In September, the Producer Price Index rose by 0.3%. While this is an acceleration from the 0.6% decline in September, it is well below consensus expectations of a 0.5% increase.

All of the price pressures were coming from food and energy. If they are stripped out to get the Core Producer Price Index, prices fell by 0.6% for the month — a much faster decline than the 0.1% decline last month, and even farther below the consensus expectations of a 0.1% increase for the month. Both food and energy rose by 1.6% at the finished level in September.

For energy, though, it was just a partial reversal of the 2.4% decline in September. In September, finished food prices fell only 0.1%. On a year-over-year basis, the total Producer Price Index is down 1.9%. However, last month the year-over-year decline was 4.8%. Thus on a year-over-year basis, the deflationary pressures are abating — but just think about where we were a year ago!

The finished goods producer price index is the one that gets all the headlines. The core producer price index at the finished level also gets a fair amount of attention. However, the Bureau of Labor Statistics also provides data on what is happening further up the food chain, with data on intermediate and crude goods. To keep the three levels straight in your mind, think Wheat (crude), Flour (intermediate) and Bread (finished).

At those levels, there is some evidence of minor inflationary pressures, but again it is all driven by food and energy costs. At the intermediate level, prices rose 0.3% following a 0.2% increase in September. On a year-over-year basis, prices are down 7.5% at the intermediate level. The huge price declines of a year ago are rolling off.

In September, the year-over-year decline in the intermediate producer price index was 11.7%. Intermediate food prices were down 0.2%, following a 0.5% decline in September. Energy prices rose by 2.3% at the intermediate level — more than reversing a 2.1% decline in September. Core prices at the intermediate level dropped by 0.2%, following a 0.9% increase in September. Keep in mind price swings tend to be more extreme at the intermediate level than they are at the finished goods level.

Far more extreme, though, are the swings in the crude level producer price index. After all, there is another name for crude goods — commodities. Overall crude goods rose by 5.4% in October, more than making up for the 2.1% decline in September. Over the last year, prices for crude goods have dropped by 14.1%.

The bulk of that decline, however, came last year as the price of all commodities absolutely collapsed. In October of last year, the crude goods index plunged 16.1% and it was followed by a further 13.1% decline in November. Those will roll off soon, so the year-over-year numbers are going to show much smaller declines. Core crude prices rose by 0.5% in October, on top of a 0.5% rise in September. Crude energy prices rose by 8.3% — more than offsetting a 5.4% decline in September. Similarly, crude food prices were up 5.2% for the month after having fallen by 1.9% in September.

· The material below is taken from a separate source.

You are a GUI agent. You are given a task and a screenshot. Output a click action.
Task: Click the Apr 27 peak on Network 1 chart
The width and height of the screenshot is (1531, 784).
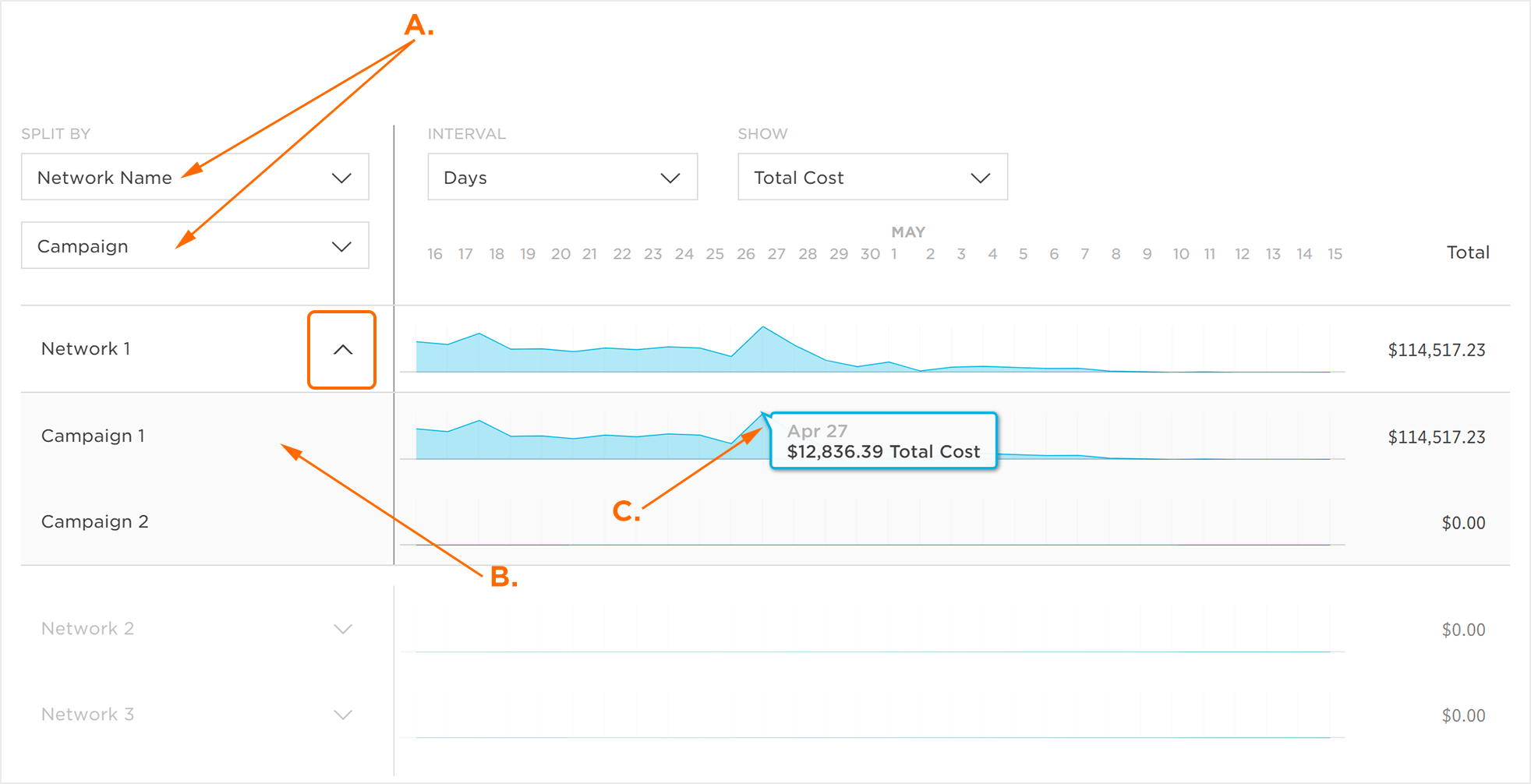tap(763, 328)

This report shows that aside from food, and especially energy, there is no real inflation pressure in the economic system. Even looking far up the production chain, price pressures for core goods are very moderate. Thus the Fed should continue to hold down interest rates and be as accommodative as possible. After all, the Fed has two mandates — price stability and full employment.

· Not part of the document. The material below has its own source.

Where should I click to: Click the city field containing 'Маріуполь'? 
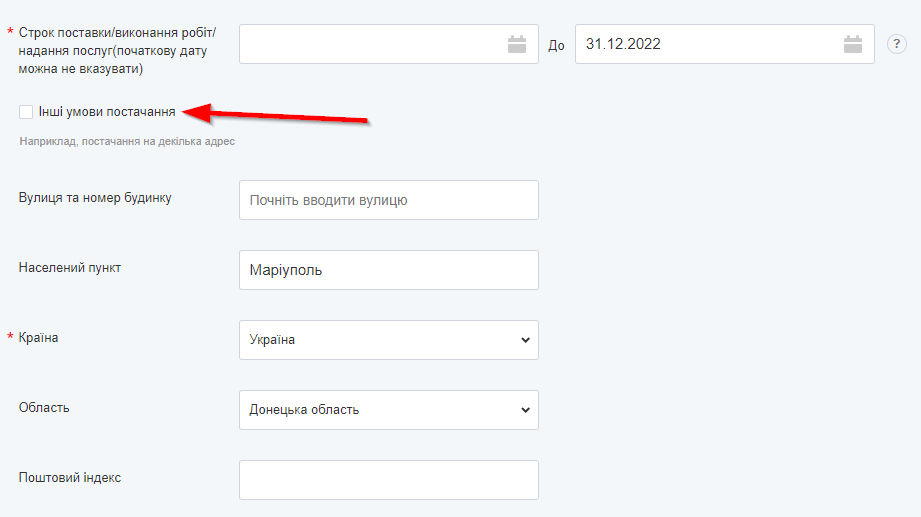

With core producer prices falling for two months in a row, and in four of the last six months, price stability would argue for MORE inflation, since we are facing deflation. Yes, the deflationary pressures are less than a year old, but year-over-year declines — even throwing in food and energy prices of 1.9% — are a far cry from Weimar Germany, or even the U.S. experience of the 1970’s.

The enemy right now is unemployment, not inflation. It also means that people should just shut the heck up about the decline of the dollar and stop treating it like it’s some type of disaster. Yeah, it is sort of bad that a ski trip vacation to Davos, Switzerland  will cost a lot more, but hey, maybe it will cause some folks to decide to ski Aspen, instead. Perhaps a few Europeans or Japanese will decide to come vacation in the U.S. since with the low dollar, vacations here are very cheap for them.  That would actually create a few jobs in restaurants and hotels here.

More importantly, perhaps companies will decide to buy products made by General Electric (GE) instead of the competing products made by Siemens (SI). We might just start to shrink the yawning trade deficit that is an absolute cancer on the economy.

Talk of the Fed tightening is probably premature by at least a year. Yes, a weaker dollar will mean higher prices for internationally traded goods, most importantly for oil. That, however, would help stimulate more drilling activity, greatly helping the bottom lines for companies like Pride International (PDE) and making the existing reserves of companies like Anadarko (APC) much more valuable. It might just help keep demand for oil down, and accelerate the shift to alternative energy sources, such as wind and solar.

Don’t overlook natural gas as a potential alternative energy source, since we have vast supplies of it here in North America. That would be good news for firms like EnCana (ECA). Yeah, nobody really wants to pay more at the pump, but with other price pressures being kept well at bay, we can afford it — especially if it leads to more jobs.

Look for the gap between headline and core producer prices to continue to widen, but overall, price pressures are very well contained. This gives the Fed free reign to keep interest rates at extraordinarily low levels for a very extended period of time. And not doing so would be extremely irresponsible.